Red Sox finally get Jays' Farrell, hope to restore order to Boston
The Red Sox tried to hire John Farrell away from the Blue Jays last fall but failed
One wonders if all the struggles Boston endured this year may have been avoided
Farrell's challenge will start with restoring success to the Boston pitching staff
The Red Sox' famously frantic fans can be forgiven for wishing that the news that greeted them late Saturday night had happened on October 20, 2011 and not October 20, 2012. For if John Farrell had been lured away from the Blue Jays one year ago -- as had reportedly been the plan -- perhaps they never would have endured a season that, with its 93 losses on the field and non-stop drama off-it, recalled their Cursed days of yore.
For thinking that if Farrell, the team's former pitching coach, been in place, Jon Lester might not have endured the worst season of his career. That Clay Buchholz might not have taken until the second half to return to form. That, perhaps, even Josh Beckett would still be in the organization, instead of 3,000 miles away as a member of the Dodgers.
In fact, had the pitching been good enough and the team been in contention in late August, maybe that blockbuster trade that sent not just Beckett but fellow high-priced stars Adrian Gonzalez and Carl Crawford to Los Angeles would never have happened at all.
Of course, all that did happen, and the Red Sox wasted very little time trying to forget that it had, first by firing Bobby Valentine as manager almost as soon as the last out on their rotten season was over, and then, according to multiple reports, by hiring Farrell as their new manager on Saturday. Compensation still has to be worked out between the two teams but it's clear now that the Red Sox were willing to do what was necessary to get the man they wanted all along a year ago.

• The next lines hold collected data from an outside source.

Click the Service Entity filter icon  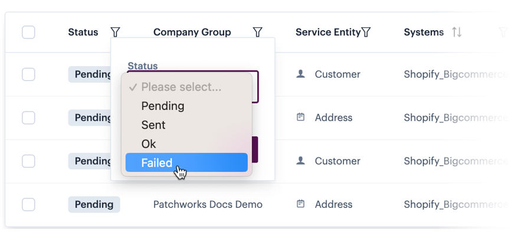(366, 32)
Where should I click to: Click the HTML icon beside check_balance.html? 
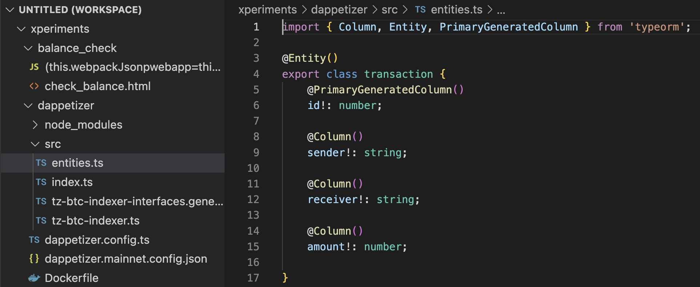coord(34,86)
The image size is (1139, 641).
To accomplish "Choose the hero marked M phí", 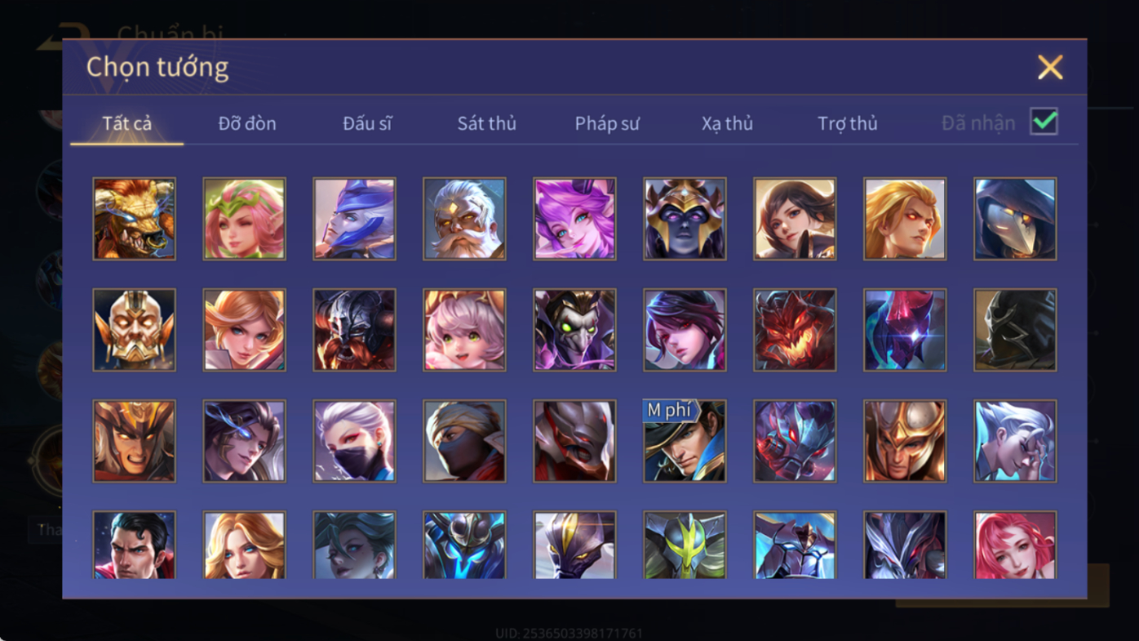I will (x=685, y=441).
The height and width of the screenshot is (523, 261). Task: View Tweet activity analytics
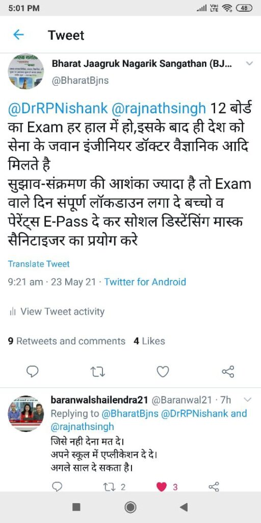(x=57, y=312)
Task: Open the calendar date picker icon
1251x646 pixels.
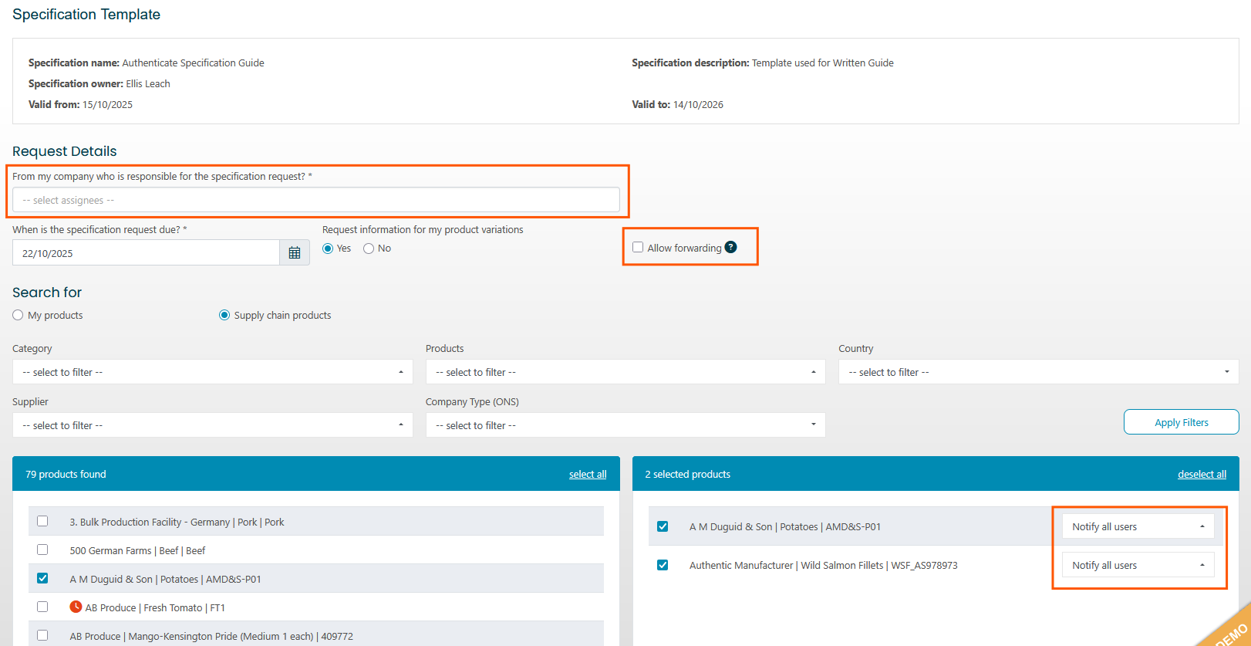Action: (x=294, y=253)

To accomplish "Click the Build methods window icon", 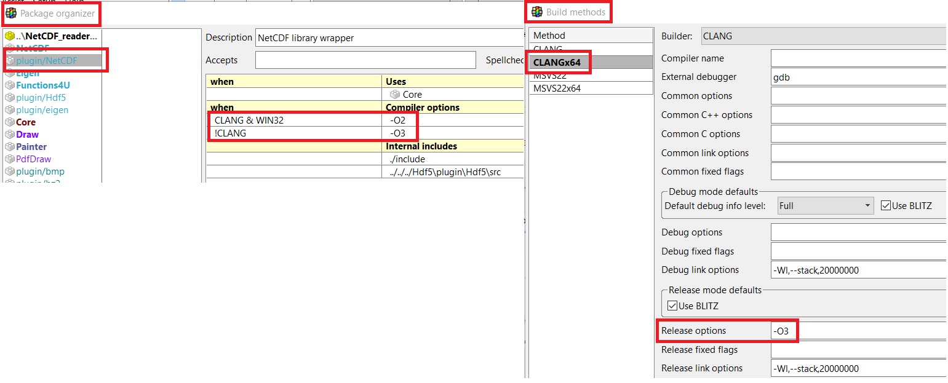I will 537,12.
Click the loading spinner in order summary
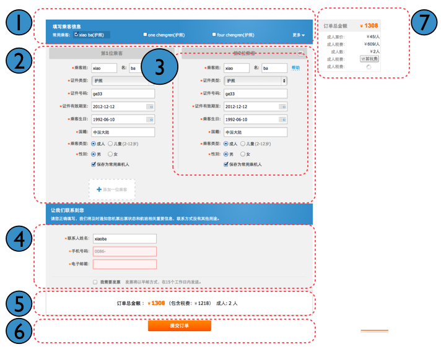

The news of Farerll's hiring says as much about what went wrong last offseason as it does with what the team hopes will go right in the seasons to come. Farrell was the man who was supposed to be the perfect fit, both for the respect he commanded as a former coach and the skill he'd had at working with the Red Sox' pitchers. Instead, Boston went with the mismatched Valentine and the result was the team's worst record in 47 years and a season full of bad headlines in which the manager could never seem to get out of his own way.
Now, to borrow the infamous phrase of one of the team's most popular players, they have someone who knows how they do things there. That, as Dustin Pedroia pointed out during the Kevin Youkilis affair, the first of what became many off-field distractions for the Red Sox in 2012, was not the case with Valentine. It is the case with Farrell, who is familiar with the ethos that prevailed in Boston during the calmer, and far more successful, period of 2007-10, when he served as pitching coach for Terry Francona and helped the Red Sox win one World Series and reach the postseason two other times.
Though there was no way of knowing it at the time, 2012 became a lost season almost before the calendar year itself even started when the Red Sox could not reach a deal to pry Farrell out of Toronto. Instead, the club settled on Valentine, who had not managed in the major leagues in a decade and quickly looked like it. He picked an unnecessary fight with one of the team's most respected players in April by questioning Youkilis' dedication and had questionable in-game strategy that made him seem rusty. By July there was a reported meeting requested by players with ownership to vent about their manager. Later in the summer, during a radio interview, Valentine made what he later termed a "joke" that he wanted to punch a radio host. Then there was his end-of-season assertion that he had been undermined throughout the season by his own coaches.
The real measuring stick for Farrell will not be how well he handles the media or the players -- neither of which should be especially challenging for someone familiar with both in Boston -- but whether or not he is able to help end the team's three-year postseason drought. Despite all of Valentine's missteps what really did him in were injuries to, well, just about everybody, and underperformances from those who managed to stay healthy (like Lester, whose 4.82 ERA was more than a run higher than his career mark coming into the season).
No manager can do much to keep his players healthy, but Farrell should be able to identify and correct whatever it was that caused Lester and Buchholz to drop off so noticeably (assuming that neither is headed to Toronto in this trade), and may even be able to squeeze some positive performances out of John Lackey, who struggled terribly in 2011 and missed all of 2012 with Tommy John surgery.
Even if the pitching staff stabilizes, there are other issues to address. Youkilis (traded to the White Sox in June), Crawford and Gonzalez, who were supposed to be part of one of the majors' deepest lineups for years to come, now have new homes. Star designated hitter and franchise icon David Ortiz, who was having a resurgent season before getting hurt and missing almost the entire second half, is a free agent. So are outfielder Cody Ross and first baseman James Loney, who was acquired in the deal with the Dodgers. Outfielder Jacoby Ellsbury is coming off another injury-plagued season.
Those are matters the Boston front office of owner John Henry, team president Larry Lucchino and general manager Ben Cherington can focus on now that they have settled the managerial question. Indeed, the goal for the Red Sox' organization for the year ahead is to make sure that come next October 20, they aren't looking for another new manager but instead making sure that they are still watching the one they just hired guide their team toward a championship.